1. no exceptions, omit frame pointer

2. no extra overhead when not throwing, standard codegen and linking, slow unwind

3. no extra overhead when not throwing, nonstandard codegen, faster unwind

4. extra overhead when not throwing, nonstandard codegen, fast unwind

5. small extra overhead when not throwing, no RAII/single landingpad, omit frame pointer possible, very fast unwind (C-style longjmp)

6. hidden return error value , fixed medium overhead

D has selected standard C++ (2), which means low overhead when not throwing and that you can use regular C backend/linker. In a fully GC language I think that (5) is quite acceptable and what you usually want when doing a web service. You just bail out to the root and you never really acquire resources except for transactions that should be terminated in the handler before exiting (and they will time out anyway).

But there is no best model. There are trade offs based on what kind application you write.

So as usual it comes back to this: what kind of applications are D actually targeting?

D is becoming less and less a system level language, and more a more a compiled scripting framework.

The more special casing, the less transparent D becomes, and the more of a scripting framework it becomes.

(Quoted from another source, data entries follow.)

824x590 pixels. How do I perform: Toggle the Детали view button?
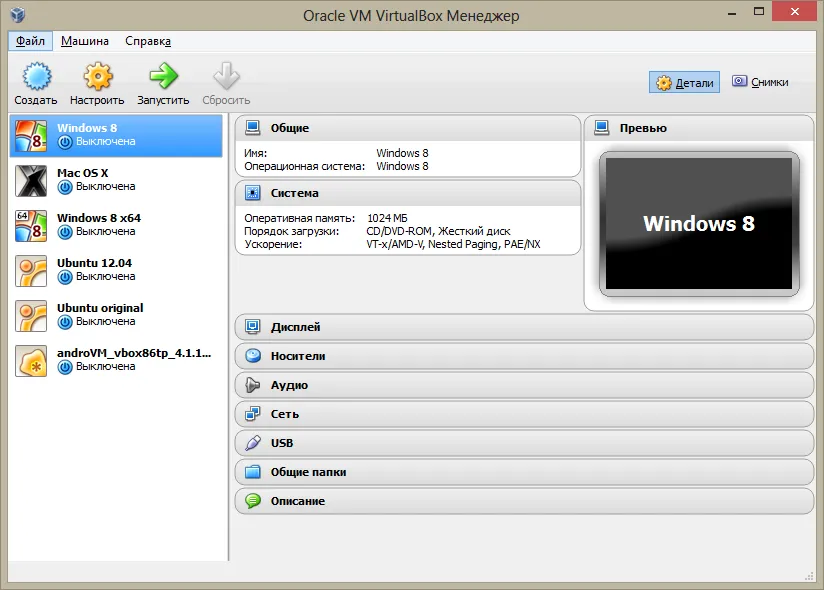(x=684, y=82)

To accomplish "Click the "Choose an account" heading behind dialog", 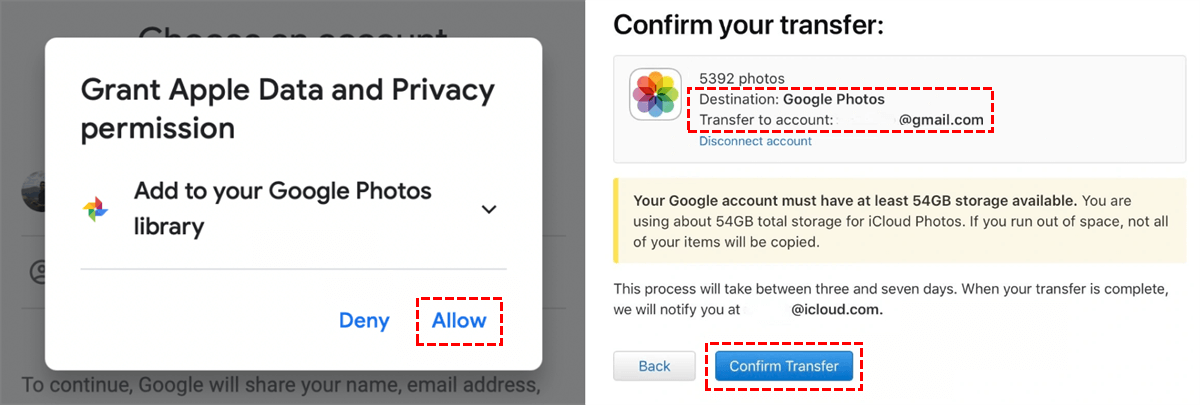I will coord(292,28).
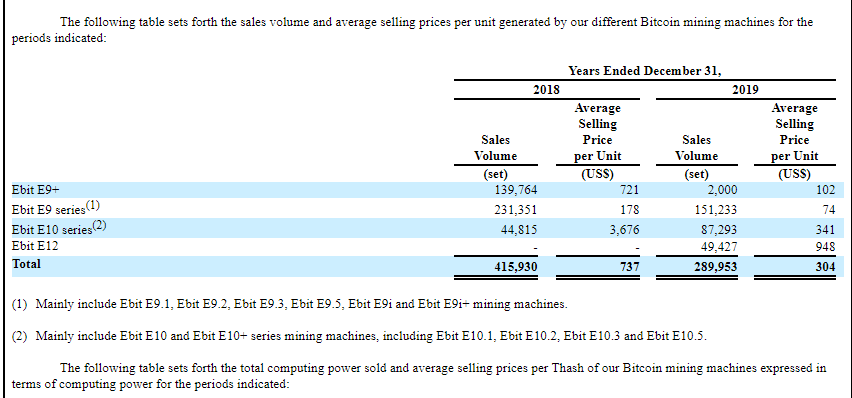The height and width of the screenshot is (398, 852).
Task: Click the 87,293 E10 series volume
Action: coord(719,229)
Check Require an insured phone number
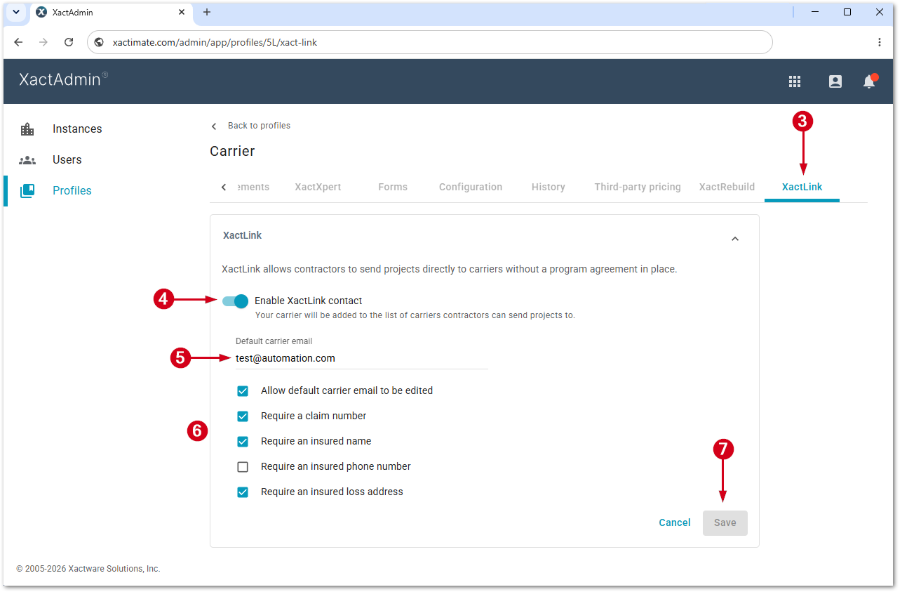 tap(243, 467)
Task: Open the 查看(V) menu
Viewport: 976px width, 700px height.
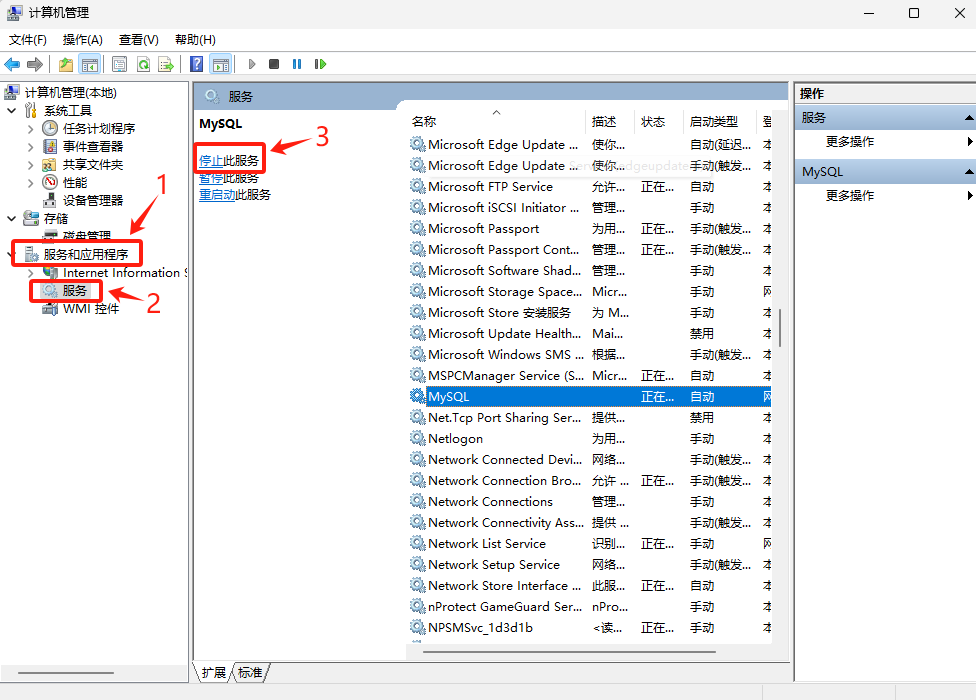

A good system level language requires transparency:

- easy to visualize memory layout

- predictable compilation of code to machine language

- no fixed memory model

- no arbitrary limits and presumptions about execution model

- allows you to get close to the max hardware performance potential

I have a hard time picturing D as a system level language these days. And the "hacks" that try to make it GC free are not making it a better system level language (I don't consider @nogc to be a hack). It makes D even less transparent.

Despite all the flaws of the D1 compiler, D1 was fairly transparent.

You really need to decide if D is supposed to be primarily a system level programming or if it is supposed to provide system level programming as an after thought on top of an application level programming language.

Currently it is the latter and more so for every iteration.